The follow-up to her game-changing exhibition has received mixed reviews.
Naomi Rea ShareShare This Article
Since it opened in Athens back in April, and in its traditional home in Kassel two months later, there have been many reactions to the 14th edition of documenta. Following the critical and financial success of its predecessor in 2012, everyone has an opinion on how the much-anticipated quinquennial has fared under the helm of Polish artistic director Adam Szymczyk and team.
This year’s edition of the preeminent exhibition, titled “Learning from Athens,” has faced some vitriolic criticism for its deliberately alienating air of organized confusion, with some alleging outright negligence and others finding its highly political messages obvious.
Of course, there was a lot to live up to after Carolyn Christov-Bakargiev’s game-changing dOCUMENTA (13) in 2012. (Yes, she even changed the exhibition’s corporate identity for that edition.) artnet News caught up with the famed curator, now director of Castello di Rivoli Museum of Contemporary Art and GAM in Turin, to get her thoughts on the follow-up to her ambitious show.
This year’s documenta has received mixed reviews, especially compared to your groundbreaking exhibition in 2012. What did you make of it?
I enjoyed it. I’m not just saying this to be diplomatic, because a lot of people have asked me this question expecting me to say, “Oh, it’s not my cup of tea,” but actually, I like lots of different kinds of tea! The last thing that I would want is to go see a documenta that would look like something I would do.
What were the highlights of the 14th edition for you?
Adam built a very good team and, thanks to them, he did a lot of really interesting things. I found it very challenging and very radical, and, in that radicalism, I would like to cite Candice Hopkins, Dieter Roelstraete, Monika Szewczyk, and Hendrik Folkerts. Candice Hopkins is a First Nation contemporary art curator from Canada, and I have known her for years. I almost invited her to be one of the agents of dOCUMENTA (13), actually, but she was so young at the time I couldn’t do it, so I worked very closely with Chus Martinez and a bunch of other people.

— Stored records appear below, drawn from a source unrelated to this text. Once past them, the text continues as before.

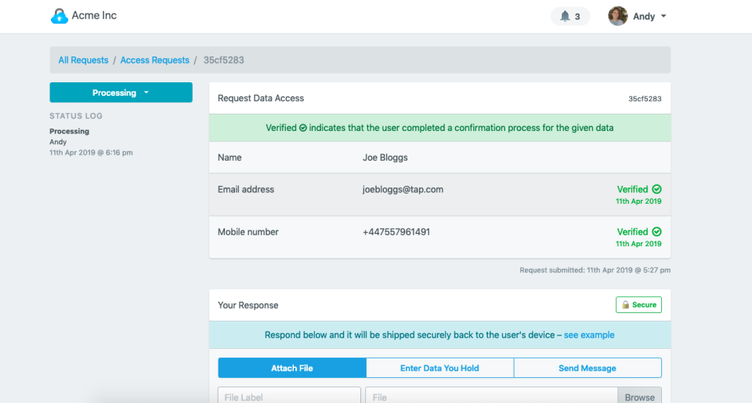Click the mobile number Verified checkmark icon
The width and height of the screenshot is (752, 403).
(656, 232)
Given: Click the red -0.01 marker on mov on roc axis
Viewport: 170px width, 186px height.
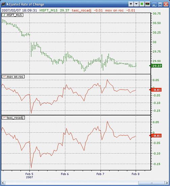Looking at the screenshot, I should (155, 90).
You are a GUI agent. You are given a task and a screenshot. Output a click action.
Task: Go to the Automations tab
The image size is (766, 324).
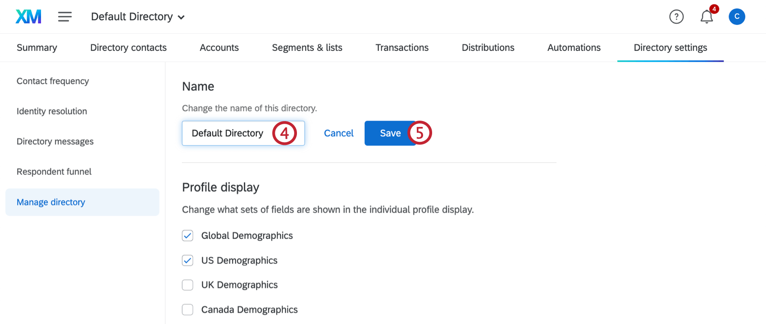point(574,48)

I think that Candice lies behind bringing in so much contemporary work done by indigenous artists like the Samí artists and so on who aren’t really, according to contemporary art history, within the line of contemporary art work. I had already touched it a little bit in my documenta with the aboriginal artist Warlimpirrnga Tjapaltjarri, but it was just a touch, and Adam took it further, going very far in questioning whether the contemporary art field even needs to be there in the sense that there’s so much other cultural practice and creative work that doesn’t fit into our notion of what is art.

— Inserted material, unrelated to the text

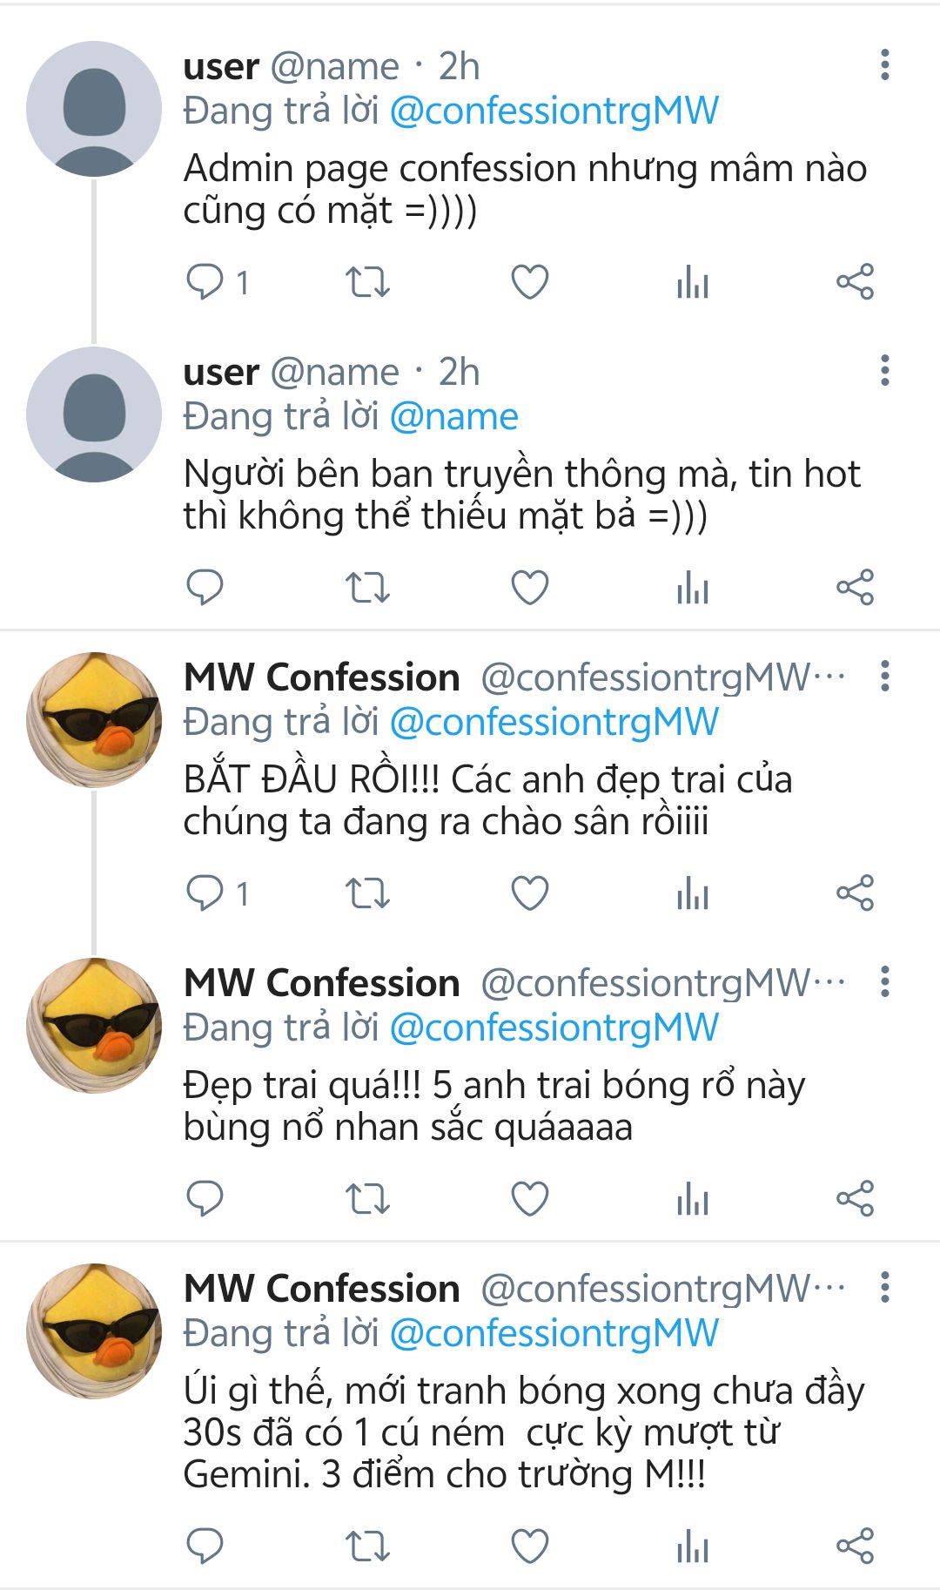Open the @confessiontrgMW mention in first tweet

pos(554,111)
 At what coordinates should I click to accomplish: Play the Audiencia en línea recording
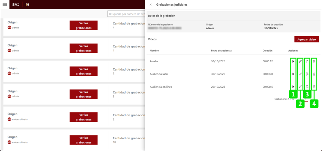(x=293, y=87)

What did you think of the choice to have a second location in Athens?
The choice of Athens is interesting but, to me, less original because I had done the documenta in Kabul, Alexandria, and Banff, as well as Kassel. In Kabul there were 40,000 visitors and 25 artists from William Kentridge to Walid Raad, to Mario García Torres, and it was a great moment because it was like the first major art moment in postwar Afghanistan. So, I don’t find the notion that it’s not all happening in Kassel particularly challenging.

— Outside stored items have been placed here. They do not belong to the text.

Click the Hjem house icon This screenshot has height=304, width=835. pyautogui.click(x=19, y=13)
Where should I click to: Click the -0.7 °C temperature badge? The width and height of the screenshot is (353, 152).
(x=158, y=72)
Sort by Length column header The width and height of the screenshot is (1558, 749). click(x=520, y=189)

Although it’s worth noting that it didn’t really start with me either, because Okwui Enwezor had done documenta with platforms all over the world, and I believe Catherine David had proposed not doing the whole exhibition in Kassel, but the board declined. What I mean by this is that each successive director builds on what the others have done and so we’re all grateful to our predecessors. The fact that it is also in Athens isn’t the innovative aspect—the innovative aspect, curatorially, is how he works with his team, and who the artists are, and what works were brought in, and that was pretty radical because it was extremely harsh in an era which is extremely harsh. Our times are harsh.
If you had been in charge of documenta this year, how would you have done it differently?
I sometimes ask myself, “What would I have done, had I done the documenta in 2017 and not 2012?” The world has changed. Palmyra has blown up and the world is made up of these extremes; there’s even a president in the United States who does politics through Twitter! The world we live in is unbelievable, so I would have posed very different questions. One of the questions I posed [in 2012] was the kind of ecological crisis, the question of the Anthropocene and how to deal with that, but I think I would have probably done a documenta that was also a little bit harsh in a way.